Bildquelle: Wikimedia
Stonehenge
Im Mittleren Süden Englands, in der Grafschaft Wiltshire nahe der Stadt Salisbury liegt die Steinkreis-Anlage Stonehenge.Sie ist aufgrund ihrer monumentalen Ausmaße in der ganzen Welt bekannt.
Stonehenge ist in drei Bauphasen in der Zeit von etwa 3000 bis 1500 v. Chr. entstanden.
um 3000 – 2100 v. Chr.
Aus der ersten Bauphase existiert nur noch der Ringwall, der die Stätte umgibt. Dieser war ursprünglich um die 2m hoch und hat einen Durchmesser von 114m. Es gehörte auch noch ein etwa 2m tiefer Außengraben dazu, dessen Durchgang in die Stätte mit zwei Steinblöcken markiert war.
Außerhalb des Eingangs befanden sich der “Heel Stone” sowie ein freistehendes Holztor. An der Innenseite des Walls befand sich ein Ring aus 56 Erdgruben, nach ihrem Entdecker “Aubrey Holes” genannt, die lange Zeit als Gräber dienten.
Am Ende der ersten Bauphase wurden evtl. die vier “Station Stones” hinzugestellt.
um 2100 – 2000 v. Chr.
Die Anlage wurde von neuen Siedlern erweitert, Teile der Avenue wurden angelegt und der Felsenstein wurde mit einem magischen Zirkel umrandet. Aus Wales wurden 4t schwere Blausteine (Dolorit) herangeschleppt und im Abstand von 1,8m in zwei Kreisen aufgestellt, die Arbeit hierzu wurde aber abgebrochen.
um 2000 v.

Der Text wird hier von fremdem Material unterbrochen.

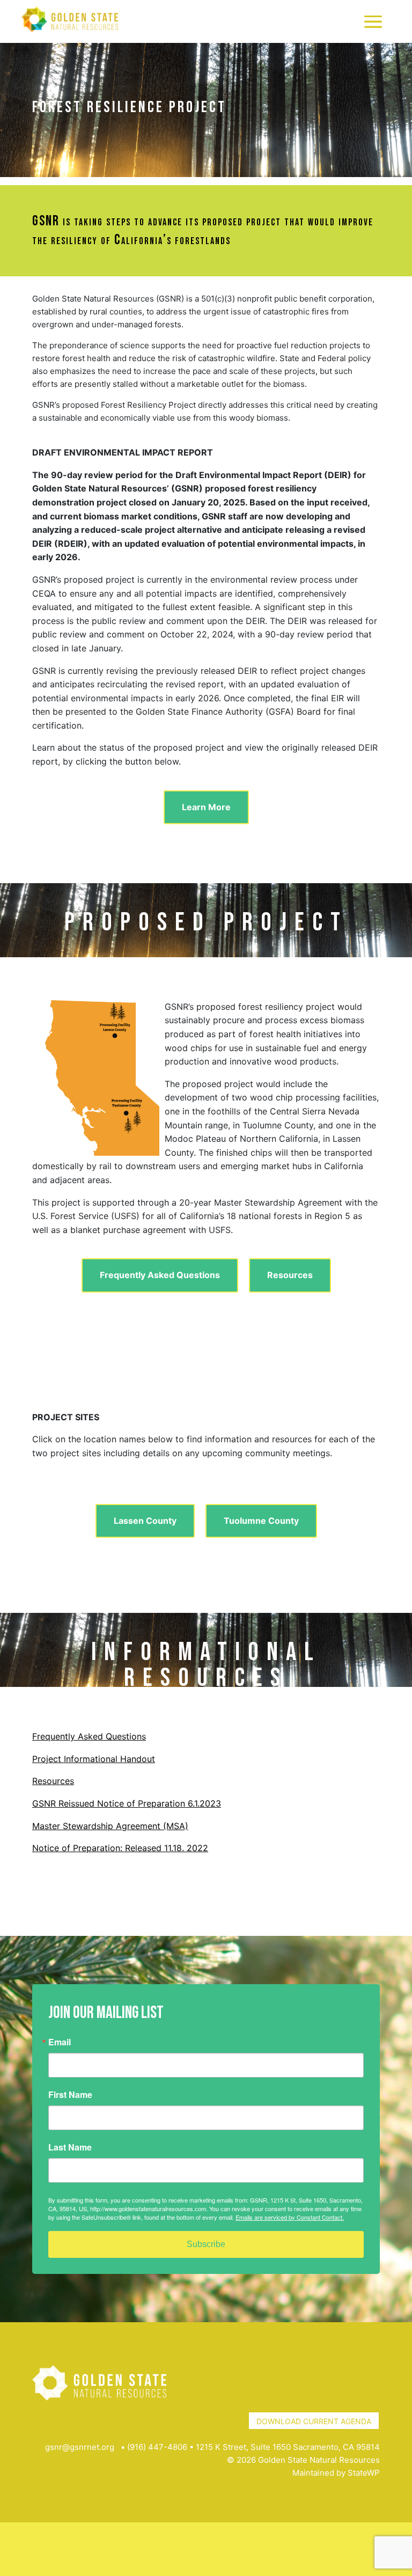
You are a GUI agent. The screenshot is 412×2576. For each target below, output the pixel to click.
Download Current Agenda (313, 2420)
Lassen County (145, 1520)
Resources (290, 1274)
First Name (70, 2094)
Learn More (206, 807)
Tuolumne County (261, 1520)
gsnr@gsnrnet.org (79, 2447)
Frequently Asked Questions (160, 1274)
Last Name (70, 2147)
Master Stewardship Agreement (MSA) (110, 1826)
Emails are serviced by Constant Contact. (290, 2217)
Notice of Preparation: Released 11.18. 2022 (120, 1848)
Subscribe (206, 2244)
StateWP (364, 2473)
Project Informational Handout (93, 1758)
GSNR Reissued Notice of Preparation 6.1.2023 (126, 1803)
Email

Chr.
In der Frühbronzezeit wurde weitergemacht, es wurden aus den Marlborough Downs 50t schwere Sandsteinblöcke herangeschleppt, die zu fünf Trilith-Konstruktionen in hufeisenförmiger Anordnung aufgestellt wurden, die mittlere 7m hoch, die anderen ca. 6m.
Um dieses Hufeisen wurde ein 4,5m hoher Steinring aus 30 Sandsteinblöcken, die je 25t wogen gebaut, auf dem umlaufend Balken aus dicken Steinplatten lagen.

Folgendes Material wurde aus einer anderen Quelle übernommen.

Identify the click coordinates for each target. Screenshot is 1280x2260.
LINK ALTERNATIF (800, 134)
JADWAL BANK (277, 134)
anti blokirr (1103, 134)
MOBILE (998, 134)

Später sollten Blausteine in zwei Kreise um den Sandsteinring gestellt werden, dieser versuch wurde aber abgebrochen.
um 1500 v. Chr.
In dieser Zeit erhielt Stonehenge sein heutiges Aussehen. Im inneren wurde ein Hufeisen aus einzelnen Blausteinen gebaut, in die Mitte wurde ein Altartstein gestellt. Konzentrisch zwischen die Sandsteinringe kamen Blaustein-Stelen.